Dealing with a divorce is stressful enough but when farmers divorce there are usually additional considerations. It is not uncommon for both spouses to work on the farm, for their matrimonial home to be on the farm, for wider family members to work or live on the farm and for long working hours to be necessary, particularly at harvest time.
The family court always has to deal with dividing “one pot” into two directions but this is often more complex with a family farm. The court will take into account inherited wealth, with arguments being made about “non-matrimonial property”. The court looks to achieve fairness, sharing and meeting the spouses’ needs, with the first consideration given to the welfare of any children.

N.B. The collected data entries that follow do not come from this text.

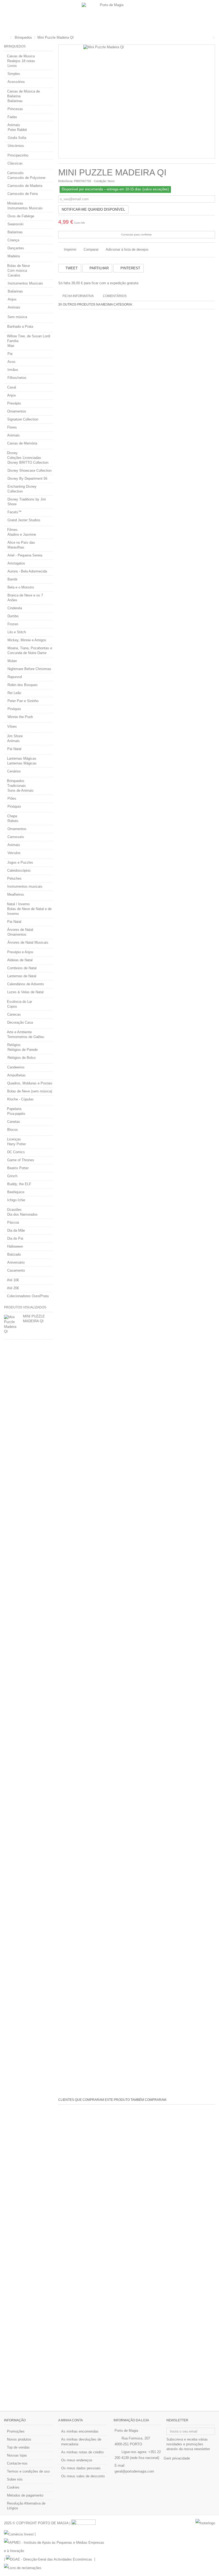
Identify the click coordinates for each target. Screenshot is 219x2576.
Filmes (12, 530)
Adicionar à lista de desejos (127, 249)
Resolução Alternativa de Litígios (26, 2505)
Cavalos (14, 275)
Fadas (12, 117)
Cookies (13, 2487)
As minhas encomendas (80, 2431)
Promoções (16, 2431)
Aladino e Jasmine (21, 534)
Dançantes (15, 248)
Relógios (14, 1045)
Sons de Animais (20, 790)
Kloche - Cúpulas (20, 1099)
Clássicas (15, 163)
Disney (12, 453)
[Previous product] (210, 37)
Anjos (12, 299)
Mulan (12, 661)
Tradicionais (16, 786)
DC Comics (16, 1152)
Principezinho (17, 155)
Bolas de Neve (18, 266)
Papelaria (14, 1109)
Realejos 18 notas (21, 61)
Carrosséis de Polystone (26, 178)
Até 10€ (13, 1280)
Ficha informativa (78, 296)
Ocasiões (14, 1210)
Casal (11, 387)
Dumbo (12, 616)
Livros (12, 66)
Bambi (12, 579)
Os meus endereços (76, 2460)
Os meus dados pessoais (81, 2468)
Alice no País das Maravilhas (21, 544)
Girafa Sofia (17, 138)
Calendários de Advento (25, 984)
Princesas (15, 109)
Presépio (14, 403)
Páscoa (13, 1222)
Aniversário (16, 1262)
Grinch (12, 1176)
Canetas (13, 1122)
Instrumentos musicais (24, 886)
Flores (12, 427)
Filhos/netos (16, 378)
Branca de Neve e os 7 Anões (25, 597)
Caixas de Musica (21, 56)
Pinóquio (14, 709)
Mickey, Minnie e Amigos (26, 640)
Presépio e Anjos (20, 952)
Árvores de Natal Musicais (27, 942)
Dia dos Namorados (22, 1214)
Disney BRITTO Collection (27, 462)
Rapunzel (14, 677)
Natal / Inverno (18, 904)
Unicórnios (16, 146)
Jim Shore (15, 736)
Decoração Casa (20, 1022)
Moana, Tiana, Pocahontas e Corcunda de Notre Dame (29, 650)
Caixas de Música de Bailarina (23, 93)
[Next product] (213, 37)
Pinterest (129, 268)
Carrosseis (15, 837)
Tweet (71, 268)
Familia (12, 341)
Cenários (14, 771)
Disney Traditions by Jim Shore (26, 501)
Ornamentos (16, 411)
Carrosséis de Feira (22, 194)
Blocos (12, 1130)
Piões (11, 798)
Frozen (12, 624)
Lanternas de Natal (21, 976)
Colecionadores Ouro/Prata (28, 1296)
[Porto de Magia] (109, 16)
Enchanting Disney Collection (22, 488)
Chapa (12, 816)
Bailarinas (15, 101)
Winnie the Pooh (20, 717)
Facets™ (14, 512)
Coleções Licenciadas (24, 458)
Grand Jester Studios (23, 520)
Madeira (13, 256)
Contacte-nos (17, 2463)
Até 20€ (13, 1288)
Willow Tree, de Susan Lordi (28, 336)
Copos (12, 1006)
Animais (13, 125)
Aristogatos (16, 563)
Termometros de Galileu (25, 1037)
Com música (17, 271)
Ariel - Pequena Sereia (24, 555)
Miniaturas (15, 203)
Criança (13, 240)
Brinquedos (15, 781)
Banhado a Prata (20, 326)
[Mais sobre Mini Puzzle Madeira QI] (12, 1324)
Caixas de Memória (22, 443)
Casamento (16, 1270)
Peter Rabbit (17, 130)
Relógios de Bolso (21, 1058)
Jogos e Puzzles (20, 862)
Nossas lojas (17, 2455)
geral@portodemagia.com (134, 2471)
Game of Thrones (20, 1160)
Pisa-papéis (16, 1114)
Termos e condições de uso (28, 2471)
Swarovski (15, 224)
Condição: (100, 181)
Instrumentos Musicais (25, 208)
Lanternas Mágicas (21, 758)
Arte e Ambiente (19, 1032)
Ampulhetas (16, 1075)
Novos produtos (19, 2439)
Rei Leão (14, 693)
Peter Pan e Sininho (22, 701)
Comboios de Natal (22, 968)
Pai (10, 354)
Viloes (12, 726)
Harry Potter (16, 1144)
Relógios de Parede (22, 1050)
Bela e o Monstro (20, 587)
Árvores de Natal (20, 930)
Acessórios (16, 82)
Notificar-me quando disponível (93, 209)
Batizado (14, 1254)
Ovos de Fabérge (20, 216)
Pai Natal (14, 749)
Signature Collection (22, 419)
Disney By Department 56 (27, 478)
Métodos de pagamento (25, 2495)
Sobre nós (15, 2479)
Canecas (14, 1014)
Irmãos (12, 370)
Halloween (15, 1246)
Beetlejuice (15, 1192)
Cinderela (14, 608)
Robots (12, 821)
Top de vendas (18, 2447)
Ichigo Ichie (16, 1200)
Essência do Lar (19, 1002)
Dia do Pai (15, 1238)
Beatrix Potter (18, 1168)
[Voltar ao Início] (5, 37)
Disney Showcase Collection (29, 470)
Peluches (14, 878)
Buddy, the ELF (19, 1184)
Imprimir (69, 249)
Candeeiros (16, 1067)
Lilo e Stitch (16, 632)
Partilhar (98, 268)
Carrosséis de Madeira (24, 186)
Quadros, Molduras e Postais (29, 1083)
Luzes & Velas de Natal (25, 992)
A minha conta (70, 2420)
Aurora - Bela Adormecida (27, 571)
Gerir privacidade (177, 2458)
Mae (10, 346)
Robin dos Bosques (22, 685)
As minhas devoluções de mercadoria (81, 2441)
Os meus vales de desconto (83, 2476)
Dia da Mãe (16, 1230)
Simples (13, 74)
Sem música (17, 317)
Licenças (14, 1139)
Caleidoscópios (19, 870)
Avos (11, 362)
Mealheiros (15, 894)
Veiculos (14, 853)
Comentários (115, 296)
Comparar (91, 249)
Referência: (65, 181)
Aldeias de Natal (20, 960)
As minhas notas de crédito (82, 2452)
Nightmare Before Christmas (29, 669)
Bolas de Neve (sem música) (29, 1091)
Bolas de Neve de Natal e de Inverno (29, 911)
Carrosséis (15, 173)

A formal valuation of the farming business and assets may be needed, looking at issues such as liquidity to see if any monies can be raised to buy out the other spouse. If this is not feasible the court may have to order a sale of part or the entire farm. Given that any sale would likely curtail one or both spouses’ livelihoods this is usually a last resort.
Given the complex and sensitive issues which can arise on a farming divorce it is advisable to try to resolve matters in as constructive and creative a forum as possible. I am both a family law mediator and collaborative lawyer. Both the mediation and collaborative process offer an option to sit round the table with the help and expertise you both require to facilitate financial disclosure and negotiations. The aim for all involved is to help you both reach an agreement which the court can then approve without the need for a stressful, expensive and risky court battle.